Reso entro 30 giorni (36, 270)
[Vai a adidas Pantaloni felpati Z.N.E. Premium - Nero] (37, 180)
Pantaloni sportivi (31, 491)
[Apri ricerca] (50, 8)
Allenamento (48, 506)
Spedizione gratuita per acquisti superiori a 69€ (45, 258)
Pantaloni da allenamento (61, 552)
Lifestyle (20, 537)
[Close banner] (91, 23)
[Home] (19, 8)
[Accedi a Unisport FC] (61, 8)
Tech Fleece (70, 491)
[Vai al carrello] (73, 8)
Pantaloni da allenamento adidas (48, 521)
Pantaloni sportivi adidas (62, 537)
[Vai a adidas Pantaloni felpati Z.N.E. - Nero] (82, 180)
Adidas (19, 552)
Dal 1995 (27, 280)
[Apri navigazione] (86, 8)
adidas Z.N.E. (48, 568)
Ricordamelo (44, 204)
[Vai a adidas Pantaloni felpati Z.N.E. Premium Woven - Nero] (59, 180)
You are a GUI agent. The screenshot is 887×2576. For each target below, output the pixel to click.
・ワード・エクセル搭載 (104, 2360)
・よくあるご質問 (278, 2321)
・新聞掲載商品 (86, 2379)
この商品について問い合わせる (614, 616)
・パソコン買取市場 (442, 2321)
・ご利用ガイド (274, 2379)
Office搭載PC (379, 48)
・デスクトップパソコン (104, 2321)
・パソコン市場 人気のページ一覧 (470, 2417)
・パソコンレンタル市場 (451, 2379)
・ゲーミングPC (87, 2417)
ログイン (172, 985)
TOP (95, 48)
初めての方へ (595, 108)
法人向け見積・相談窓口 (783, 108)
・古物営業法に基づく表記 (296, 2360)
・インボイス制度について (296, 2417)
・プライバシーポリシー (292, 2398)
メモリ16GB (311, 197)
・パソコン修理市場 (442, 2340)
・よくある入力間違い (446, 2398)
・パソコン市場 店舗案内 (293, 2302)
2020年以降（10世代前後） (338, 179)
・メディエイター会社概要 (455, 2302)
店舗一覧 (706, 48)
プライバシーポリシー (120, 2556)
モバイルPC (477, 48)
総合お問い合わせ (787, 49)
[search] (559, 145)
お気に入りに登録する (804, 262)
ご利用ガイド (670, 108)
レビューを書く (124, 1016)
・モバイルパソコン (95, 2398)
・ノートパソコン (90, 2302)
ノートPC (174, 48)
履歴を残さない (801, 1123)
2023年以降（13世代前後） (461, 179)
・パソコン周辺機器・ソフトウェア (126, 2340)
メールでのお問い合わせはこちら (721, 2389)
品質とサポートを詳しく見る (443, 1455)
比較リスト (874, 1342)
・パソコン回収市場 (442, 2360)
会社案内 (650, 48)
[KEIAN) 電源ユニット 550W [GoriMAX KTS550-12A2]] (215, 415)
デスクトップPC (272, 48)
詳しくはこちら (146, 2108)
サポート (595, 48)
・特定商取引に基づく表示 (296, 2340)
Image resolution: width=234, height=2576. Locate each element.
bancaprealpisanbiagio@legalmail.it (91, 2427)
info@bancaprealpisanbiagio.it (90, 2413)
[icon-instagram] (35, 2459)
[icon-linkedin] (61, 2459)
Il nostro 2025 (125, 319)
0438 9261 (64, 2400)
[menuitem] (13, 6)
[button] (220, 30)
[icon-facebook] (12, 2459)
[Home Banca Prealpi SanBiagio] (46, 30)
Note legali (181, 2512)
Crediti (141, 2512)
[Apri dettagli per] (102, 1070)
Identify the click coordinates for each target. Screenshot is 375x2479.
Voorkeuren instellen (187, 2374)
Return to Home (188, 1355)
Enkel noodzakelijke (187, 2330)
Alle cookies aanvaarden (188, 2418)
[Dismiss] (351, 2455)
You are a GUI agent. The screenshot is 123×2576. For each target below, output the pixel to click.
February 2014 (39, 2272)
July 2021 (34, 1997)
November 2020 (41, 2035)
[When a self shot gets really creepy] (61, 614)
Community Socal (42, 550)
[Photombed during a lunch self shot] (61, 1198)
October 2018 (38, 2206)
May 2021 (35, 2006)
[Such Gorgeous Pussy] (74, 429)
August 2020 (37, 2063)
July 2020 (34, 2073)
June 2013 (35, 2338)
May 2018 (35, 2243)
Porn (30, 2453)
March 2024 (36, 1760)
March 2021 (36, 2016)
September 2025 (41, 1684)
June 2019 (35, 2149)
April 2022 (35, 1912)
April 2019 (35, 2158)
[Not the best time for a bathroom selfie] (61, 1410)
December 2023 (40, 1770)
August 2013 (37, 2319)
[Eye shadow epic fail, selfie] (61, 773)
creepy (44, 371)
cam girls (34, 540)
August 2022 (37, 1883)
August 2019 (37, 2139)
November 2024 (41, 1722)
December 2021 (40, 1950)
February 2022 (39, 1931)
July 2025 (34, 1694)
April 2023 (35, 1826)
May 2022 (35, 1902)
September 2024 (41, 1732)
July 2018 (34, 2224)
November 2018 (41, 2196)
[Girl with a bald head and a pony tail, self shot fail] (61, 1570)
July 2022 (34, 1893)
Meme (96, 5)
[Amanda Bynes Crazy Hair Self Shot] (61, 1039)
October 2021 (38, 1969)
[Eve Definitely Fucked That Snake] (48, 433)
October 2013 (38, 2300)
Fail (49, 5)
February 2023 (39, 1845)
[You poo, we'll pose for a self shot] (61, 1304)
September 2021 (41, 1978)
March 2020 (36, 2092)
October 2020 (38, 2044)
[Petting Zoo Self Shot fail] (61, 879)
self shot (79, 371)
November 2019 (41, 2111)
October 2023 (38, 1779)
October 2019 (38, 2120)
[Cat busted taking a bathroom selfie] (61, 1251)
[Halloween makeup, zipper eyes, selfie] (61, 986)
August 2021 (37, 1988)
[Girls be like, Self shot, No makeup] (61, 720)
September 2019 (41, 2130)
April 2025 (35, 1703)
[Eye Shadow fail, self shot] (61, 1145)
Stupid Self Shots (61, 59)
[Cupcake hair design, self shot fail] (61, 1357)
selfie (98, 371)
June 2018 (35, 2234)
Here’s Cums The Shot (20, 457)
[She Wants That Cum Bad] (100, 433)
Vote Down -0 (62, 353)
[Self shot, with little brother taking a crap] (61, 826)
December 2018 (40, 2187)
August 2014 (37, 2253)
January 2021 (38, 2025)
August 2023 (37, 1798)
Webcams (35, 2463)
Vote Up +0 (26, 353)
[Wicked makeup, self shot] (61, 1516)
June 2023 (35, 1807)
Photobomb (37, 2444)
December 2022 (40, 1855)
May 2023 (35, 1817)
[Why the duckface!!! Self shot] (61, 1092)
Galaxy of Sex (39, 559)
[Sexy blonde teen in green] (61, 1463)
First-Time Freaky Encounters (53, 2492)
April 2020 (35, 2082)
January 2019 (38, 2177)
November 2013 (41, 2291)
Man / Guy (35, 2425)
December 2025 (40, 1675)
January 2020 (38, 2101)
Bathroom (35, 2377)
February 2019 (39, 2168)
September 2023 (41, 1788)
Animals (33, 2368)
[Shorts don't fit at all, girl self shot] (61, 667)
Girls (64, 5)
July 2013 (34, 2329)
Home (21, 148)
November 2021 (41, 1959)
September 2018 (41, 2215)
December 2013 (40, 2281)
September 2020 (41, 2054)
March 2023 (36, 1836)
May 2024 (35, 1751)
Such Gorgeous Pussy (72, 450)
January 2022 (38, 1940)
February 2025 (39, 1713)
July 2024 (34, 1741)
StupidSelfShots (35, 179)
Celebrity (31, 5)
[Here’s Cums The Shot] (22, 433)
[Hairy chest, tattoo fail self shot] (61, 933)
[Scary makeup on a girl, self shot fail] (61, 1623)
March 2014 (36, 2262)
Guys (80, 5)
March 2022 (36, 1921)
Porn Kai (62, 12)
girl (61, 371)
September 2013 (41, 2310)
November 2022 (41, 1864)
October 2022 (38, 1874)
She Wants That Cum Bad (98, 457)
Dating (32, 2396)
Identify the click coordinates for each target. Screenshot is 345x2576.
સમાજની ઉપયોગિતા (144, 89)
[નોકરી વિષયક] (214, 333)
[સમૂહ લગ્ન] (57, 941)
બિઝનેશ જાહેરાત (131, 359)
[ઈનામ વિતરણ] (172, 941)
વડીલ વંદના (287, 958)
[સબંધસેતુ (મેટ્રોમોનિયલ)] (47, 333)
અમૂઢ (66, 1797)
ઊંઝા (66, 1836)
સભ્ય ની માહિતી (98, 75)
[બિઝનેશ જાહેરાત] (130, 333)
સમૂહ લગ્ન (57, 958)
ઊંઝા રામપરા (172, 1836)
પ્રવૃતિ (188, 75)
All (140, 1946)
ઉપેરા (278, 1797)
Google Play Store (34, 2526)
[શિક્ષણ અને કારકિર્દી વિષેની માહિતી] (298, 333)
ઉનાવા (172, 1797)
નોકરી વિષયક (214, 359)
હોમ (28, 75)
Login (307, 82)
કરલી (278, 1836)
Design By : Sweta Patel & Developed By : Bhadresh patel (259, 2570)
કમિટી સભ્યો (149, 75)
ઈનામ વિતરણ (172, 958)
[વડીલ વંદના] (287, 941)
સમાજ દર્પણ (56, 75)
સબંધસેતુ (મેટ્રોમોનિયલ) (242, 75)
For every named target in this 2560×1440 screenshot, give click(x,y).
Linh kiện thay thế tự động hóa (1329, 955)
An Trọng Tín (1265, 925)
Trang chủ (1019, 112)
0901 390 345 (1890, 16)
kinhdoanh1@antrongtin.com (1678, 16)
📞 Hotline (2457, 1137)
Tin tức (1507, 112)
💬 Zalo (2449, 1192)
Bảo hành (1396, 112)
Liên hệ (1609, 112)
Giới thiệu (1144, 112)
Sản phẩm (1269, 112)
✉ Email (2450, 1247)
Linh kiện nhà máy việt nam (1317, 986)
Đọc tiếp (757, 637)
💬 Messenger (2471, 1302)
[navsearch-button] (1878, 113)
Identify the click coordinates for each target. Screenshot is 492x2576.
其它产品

--------------------------------------------------

* _Work to complete_:
Everything from the line holding "Girls (64, 5)" through the last line of the entries should be retyped exactly, with no other lines.

* _Solution below_:
Girls (64, 5)
July 2013 (34, 2329)
Home (21, 148)
November 2021 (41, 1959)
September 2018 (41, 2215)
December 2013 (40, 2281)
September 2020 (41, 2054)
March 2023 (36, 1836)
May 2024 (35, 1751)
Such Gorgeous Pussy (72, 450)
January 2022 (38, 1940)
February 2025 (39, 1713)
July 2024 (34, 1741)
StupidSelfShots (35, 179)
Celebrity (31, 5)
[Here’s Cums The Shot] (22, 433)
[Hairy chest, tattoo fail self shot] (61, 933)
[Scary makeup on a girl, self shot fail] (61, 1623)
March 2014 (36, 2262)
Guys (80, 5)
March 2022 (36, 1921)
Porn Kai (62, 12)
girl (61, 371)
September 2013 (41, 2310)
November 2022 (41, 1864)
October 2022 (38, 1874)
She Wants That Cum Bad (98, 457)
Dating (32, 2396)
Identify the click coordinates for each target. Screenshot is 345x2576.
સમાજની ઉપયોગિતા (144, 89)
[નોકરી વિષયક] (214, 333)
[સમૂહ લગ્ન] (57, 941)
બિઝનેશ જાહેરાત (131, 359)
[ઈનામ વિતરણ] (172, 941)
વડીલ વંદના (287, 958)
[સબંધસેતુ (મેટ્રોમોનિયલ)] (47, 333)
અમૂઢ (66, 1797)
ઊંઝા (66, 1836)
સભ્ય ની માહિતી (98, 75)
[બિઝનેશ જાહેરાત] (130, 333)
સમૂહ લગ્ન (57, 958)
ઊંઝા રામપરા (172, 1836)
પ્રવૃતિ (188, 75)
All (140, 1946)
ઉપેરા (278, 1797)
Google Play Store (34, 2526)
[શિક્ષણ અને કારકિર્દી વિષેની માહિતી] (298, 333)
ઉનાવા (172, 1797)
નોકરી વિષયક (214, 359)
હોમ (28, 75)
Login (307, 82)
કરલી (278, 1836)
Design By : Sweta Patel & Developed By : Bhadresh patel (259, 2570)
કમિટી સભ્યો (149, 75)
ઈનામ વિતરણ (172, 958)
[વડીલ વંદના] (287, 941)
સમાજ દર્પણ (56, 75)
સબંધસેતુ (મેટ્રોમોનિયલ) (242, 75)
For every named target in this 2560×1440 screenshot, give click(x,y).
Linh kiện thay thế tự động hóa (1329, 955)
An Trọng Tín (1265, 925)
Trang chủ (1019, 112)
0901 390 345 (1890, 16)
kinhdoanh1@antrongtin.com (1678, 16)
📞 Hotline (2457, 1137)
Tin tức (1507, 112)
💬 Zalo (2449, 1192)
Bảo hành (1396, 112)
Liên hệ (1609, 112)
Giới thiệu (1144, 112)
Sản phẩm (1269, 112)
✉ Email (2450, 1247)
Linh kiện nhà máy việt nam (1317, 986)
Đọc tiếp (757, 637)
💬 Messenger (2471, 1302)
[navsearch-button] (1878, 113)
Identify the click coordinates for each target. Screenshot is 492x2576.
其它产品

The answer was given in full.